I recently found out part of it is by design. They started doing this fake sleep thing where even when the device is asleep it can still wake up in order to perform system updates. I’m 100% against this practice and it’s on of the reasons I switched to linux.
My work laptop is a dell precision with a t2000 in it, i had even put it to sleep before putting it into my backpack, when i got home it felt like it was sitting in an oven. im shocked it my backpack didnt catch on fire. ever sense then idk if i will ever trust windows again.
But you are saying linux works? You can just close the lid and itll stay in a sleep/off mode till you open it? Ive never daily drive linux on metal. only in VMs, so my experience is limited.

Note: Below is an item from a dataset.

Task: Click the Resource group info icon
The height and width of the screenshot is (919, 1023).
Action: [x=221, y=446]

Microsoft must do it to compensate for their horrible, broken update system. If you don’t let MS do their fake sleep, then frequently it makes you wait for it to “apply updates” when you start your computer. Takes forever. In addition to it sitting there to “apply updates” when you ask it to shut down. When I start my computer, sometimes I need to get things done right away. I don’t know how that’s just tolerated.
Coming from Linux it’s just insane. Updates are just seamlessly applied, without even demanding a reboot.

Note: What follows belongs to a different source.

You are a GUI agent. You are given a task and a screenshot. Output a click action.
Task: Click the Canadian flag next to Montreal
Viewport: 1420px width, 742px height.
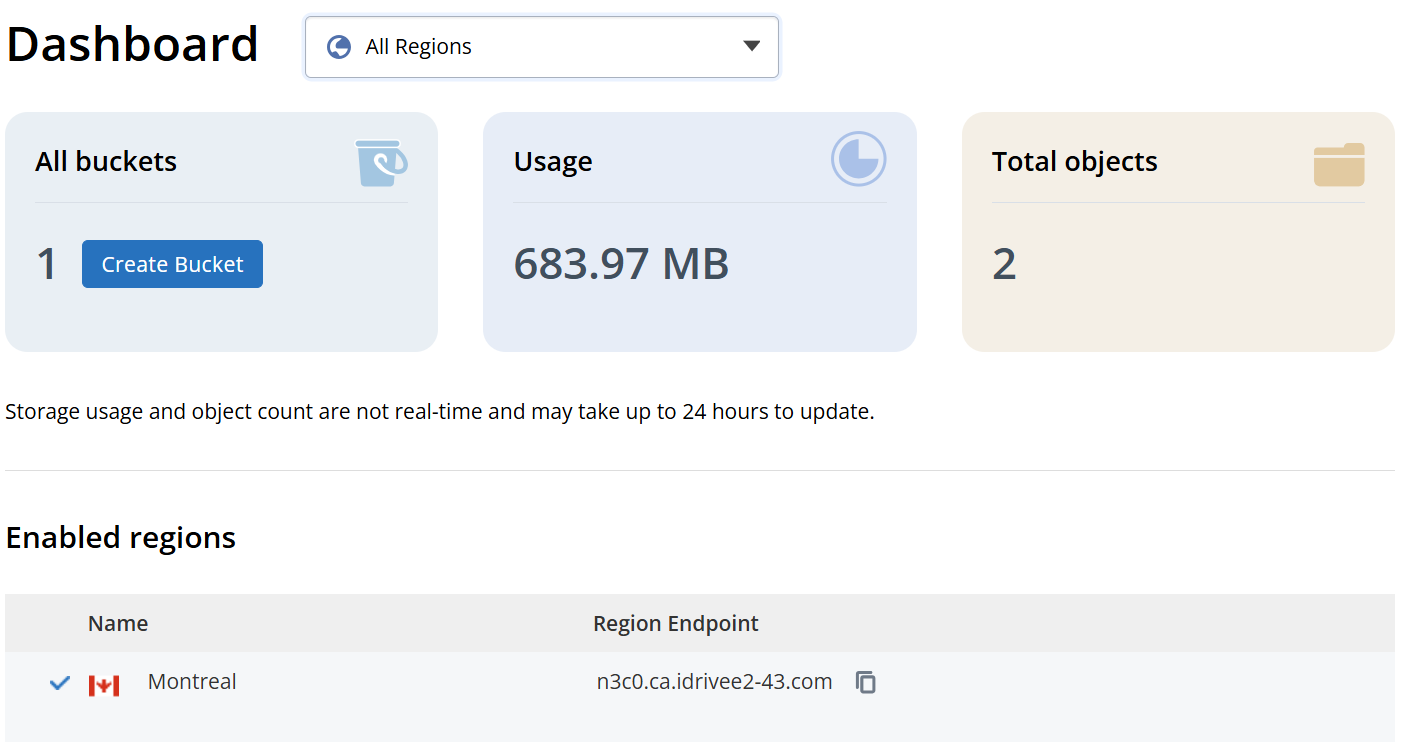[104, 685]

My Ubuntu 22.04 sometimes wants a reboot after doing core updates to activate them. To say Linux never needs a reboot is not correct.
I said it never demands it. I have never been forced. I shutdown only when I wish. And when it starts up, I never see it make me wait to “apply” an update.
It mostly depends on hardware support. It can be flaky depending on certain situations. Mostly with updates breaking or adding support. In my case, 80% of the time when I close it it works. 10% of the time it does a weird glitch where it acts like it is asleep when you open the lid and not when the lid is closed, which I am fairly certain is due to calibration of the sleep sensor. If I press the lid and body of the laptop together and quickly open it it goes back to normal. 10% of the time it does not go to sleep but going to power and hibernate makes it work as normal. Granted it could just be that the sleep sensor is starting to fail, but this is what I am experiencing. It is not really random as it depends on updates, but you can always decline things like kernel updates that may break it and wait a couple months or so. Given the attention this company has by Linux users, it is unlikely to have those kinds of issues for more than a couple months.
Often Windows will silently do updates without requiring a reboot too. Trouble is it tends to upset applications when doing so.
More importantly, will the selection increase or will it only be AMD cards?